*** Opening of THE RECORDS ***
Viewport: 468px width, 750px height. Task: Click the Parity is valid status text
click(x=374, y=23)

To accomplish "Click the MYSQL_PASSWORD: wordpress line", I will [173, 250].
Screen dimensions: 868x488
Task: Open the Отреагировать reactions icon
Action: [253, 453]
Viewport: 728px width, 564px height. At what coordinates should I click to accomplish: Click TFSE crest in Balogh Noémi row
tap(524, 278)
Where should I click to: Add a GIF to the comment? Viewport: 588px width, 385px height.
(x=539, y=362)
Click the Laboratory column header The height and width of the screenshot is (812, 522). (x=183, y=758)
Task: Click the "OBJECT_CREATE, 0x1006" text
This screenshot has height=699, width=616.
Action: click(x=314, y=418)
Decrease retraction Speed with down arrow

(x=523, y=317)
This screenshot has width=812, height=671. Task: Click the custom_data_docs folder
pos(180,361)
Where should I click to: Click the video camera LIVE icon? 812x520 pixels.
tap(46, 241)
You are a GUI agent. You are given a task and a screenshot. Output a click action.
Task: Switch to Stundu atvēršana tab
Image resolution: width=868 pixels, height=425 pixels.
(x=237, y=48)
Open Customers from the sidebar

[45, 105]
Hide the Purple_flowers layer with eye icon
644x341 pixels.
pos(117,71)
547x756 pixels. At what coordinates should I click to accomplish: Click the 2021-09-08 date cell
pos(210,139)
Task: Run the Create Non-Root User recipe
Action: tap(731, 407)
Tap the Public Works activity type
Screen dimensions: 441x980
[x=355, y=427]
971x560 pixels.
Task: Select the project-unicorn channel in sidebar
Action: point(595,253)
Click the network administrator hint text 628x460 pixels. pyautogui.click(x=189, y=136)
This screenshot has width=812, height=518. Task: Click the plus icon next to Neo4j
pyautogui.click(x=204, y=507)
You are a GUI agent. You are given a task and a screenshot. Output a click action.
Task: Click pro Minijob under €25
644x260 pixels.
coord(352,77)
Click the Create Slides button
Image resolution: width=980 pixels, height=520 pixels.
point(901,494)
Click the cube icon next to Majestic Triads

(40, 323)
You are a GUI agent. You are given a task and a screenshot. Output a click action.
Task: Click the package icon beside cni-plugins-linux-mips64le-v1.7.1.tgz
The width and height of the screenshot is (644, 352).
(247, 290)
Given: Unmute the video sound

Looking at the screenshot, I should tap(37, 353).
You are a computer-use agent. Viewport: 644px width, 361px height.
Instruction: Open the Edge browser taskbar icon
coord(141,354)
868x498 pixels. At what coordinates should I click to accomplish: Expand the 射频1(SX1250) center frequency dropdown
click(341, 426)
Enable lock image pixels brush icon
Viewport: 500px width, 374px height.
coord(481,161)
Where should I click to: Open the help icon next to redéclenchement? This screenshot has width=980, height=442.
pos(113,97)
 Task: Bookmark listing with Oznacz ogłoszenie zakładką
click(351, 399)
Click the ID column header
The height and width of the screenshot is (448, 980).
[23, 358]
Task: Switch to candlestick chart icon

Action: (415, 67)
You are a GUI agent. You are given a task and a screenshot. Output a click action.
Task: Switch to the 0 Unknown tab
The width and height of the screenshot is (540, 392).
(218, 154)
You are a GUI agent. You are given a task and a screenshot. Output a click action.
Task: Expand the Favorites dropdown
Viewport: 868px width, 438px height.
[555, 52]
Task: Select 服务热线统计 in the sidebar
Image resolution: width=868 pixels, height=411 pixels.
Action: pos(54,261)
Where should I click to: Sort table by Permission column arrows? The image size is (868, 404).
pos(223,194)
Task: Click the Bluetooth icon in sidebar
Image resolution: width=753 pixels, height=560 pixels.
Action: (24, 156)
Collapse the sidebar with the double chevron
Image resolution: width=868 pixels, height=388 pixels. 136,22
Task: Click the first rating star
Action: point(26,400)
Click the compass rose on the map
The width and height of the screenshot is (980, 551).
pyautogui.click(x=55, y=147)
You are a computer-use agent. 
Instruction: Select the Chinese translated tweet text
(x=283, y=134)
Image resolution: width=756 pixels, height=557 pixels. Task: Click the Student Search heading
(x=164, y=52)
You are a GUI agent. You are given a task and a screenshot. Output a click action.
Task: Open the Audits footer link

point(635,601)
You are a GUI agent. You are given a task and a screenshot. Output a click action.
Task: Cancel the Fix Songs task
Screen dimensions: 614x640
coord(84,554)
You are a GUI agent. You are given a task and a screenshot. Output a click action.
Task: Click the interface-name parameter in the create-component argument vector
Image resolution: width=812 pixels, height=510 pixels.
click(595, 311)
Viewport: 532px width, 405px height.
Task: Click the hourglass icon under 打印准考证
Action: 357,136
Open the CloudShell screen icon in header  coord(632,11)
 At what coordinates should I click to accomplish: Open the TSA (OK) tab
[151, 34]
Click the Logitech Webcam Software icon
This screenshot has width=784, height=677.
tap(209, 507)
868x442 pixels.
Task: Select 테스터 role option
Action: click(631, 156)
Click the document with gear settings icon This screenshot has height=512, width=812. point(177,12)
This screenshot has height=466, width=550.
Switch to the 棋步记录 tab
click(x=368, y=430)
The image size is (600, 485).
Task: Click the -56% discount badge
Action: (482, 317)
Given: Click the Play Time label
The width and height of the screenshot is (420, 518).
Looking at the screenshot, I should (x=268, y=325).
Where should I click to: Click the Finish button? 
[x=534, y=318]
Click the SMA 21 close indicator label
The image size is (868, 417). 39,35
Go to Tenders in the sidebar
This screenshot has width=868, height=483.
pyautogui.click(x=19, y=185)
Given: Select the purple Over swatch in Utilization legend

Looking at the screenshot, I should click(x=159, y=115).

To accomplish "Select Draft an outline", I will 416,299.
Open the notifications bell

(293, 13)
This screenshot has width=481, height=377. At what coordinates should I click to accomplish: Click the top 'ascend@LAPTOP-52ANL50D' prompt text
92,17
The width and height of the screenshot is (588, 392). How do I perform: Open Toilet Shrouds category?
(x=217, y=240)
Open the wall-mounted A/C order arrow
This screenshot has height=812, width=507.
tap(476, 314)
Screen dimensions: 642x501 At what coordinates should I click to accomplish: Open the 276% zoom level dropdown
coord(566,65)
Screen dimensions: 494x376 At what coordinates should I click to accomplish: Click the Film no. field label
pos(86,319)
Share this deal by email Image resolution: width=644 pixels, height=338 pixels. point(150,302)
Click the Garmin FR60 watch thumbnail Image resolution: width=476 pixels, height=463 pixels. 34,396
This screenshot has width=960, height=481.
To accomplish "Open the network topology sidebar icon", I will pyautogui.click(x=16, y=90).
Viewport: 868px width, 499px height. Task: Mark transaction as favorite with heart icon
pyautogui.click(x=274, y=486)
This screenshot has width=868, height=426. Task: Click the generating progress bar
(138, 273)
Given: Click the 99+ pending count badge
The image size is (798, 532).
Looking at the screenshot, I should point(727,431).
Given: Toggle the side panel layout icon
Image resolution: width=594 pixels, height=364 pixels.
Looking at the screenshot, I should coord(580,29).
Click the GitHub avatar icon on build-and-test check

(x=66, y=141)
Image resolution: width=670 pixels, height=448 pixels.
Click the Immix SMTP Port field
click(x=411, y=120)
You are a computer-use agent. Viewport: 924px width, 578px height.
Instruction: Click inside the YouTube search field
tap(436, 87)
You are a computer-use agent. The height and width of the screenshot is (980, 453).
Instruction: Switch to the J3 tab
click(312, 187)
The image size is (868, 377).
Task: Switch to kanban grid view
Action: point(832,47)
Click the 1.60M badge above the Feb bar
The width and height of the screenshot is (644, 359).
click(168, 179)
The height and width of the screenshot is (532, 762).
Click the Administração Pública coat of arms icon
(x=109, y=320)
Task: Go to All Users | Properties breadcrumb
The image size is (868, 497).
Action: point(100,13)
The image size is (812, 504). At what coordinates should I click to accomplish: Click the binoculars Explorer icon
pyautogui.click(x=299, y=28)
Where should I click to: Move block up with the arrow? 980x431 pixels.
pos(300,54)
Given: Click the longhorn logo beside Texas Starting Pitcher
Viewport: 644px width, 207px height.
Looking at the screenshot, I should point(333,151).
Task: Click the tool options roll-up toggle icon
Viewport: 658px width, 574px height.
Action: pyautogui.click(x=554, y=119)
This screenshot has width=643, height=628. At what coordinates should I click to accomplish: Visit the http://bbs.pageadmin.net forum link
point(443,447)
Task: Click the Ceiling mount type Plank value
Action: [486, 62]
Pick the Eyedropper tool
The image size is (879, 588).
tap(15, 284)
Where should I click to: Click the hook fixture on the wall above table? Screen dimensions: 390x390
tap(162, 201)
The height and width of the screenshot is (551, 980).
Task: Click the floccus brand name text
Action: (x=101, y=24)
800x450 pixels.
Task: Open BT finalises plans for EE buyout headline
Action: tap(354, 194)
*** Close of THE RECORDS ***
- _EXERCISE DESCRIPTION_
Each line in the data that holds the string "beside" should be found and copied.

- _WRITTEN ANSWER_
Task: Click the package icon beside cni-plugins-linux-mips64le-v1.7.1.tgz
Given: Click the longhorn logo beside Texas Starting Pitcher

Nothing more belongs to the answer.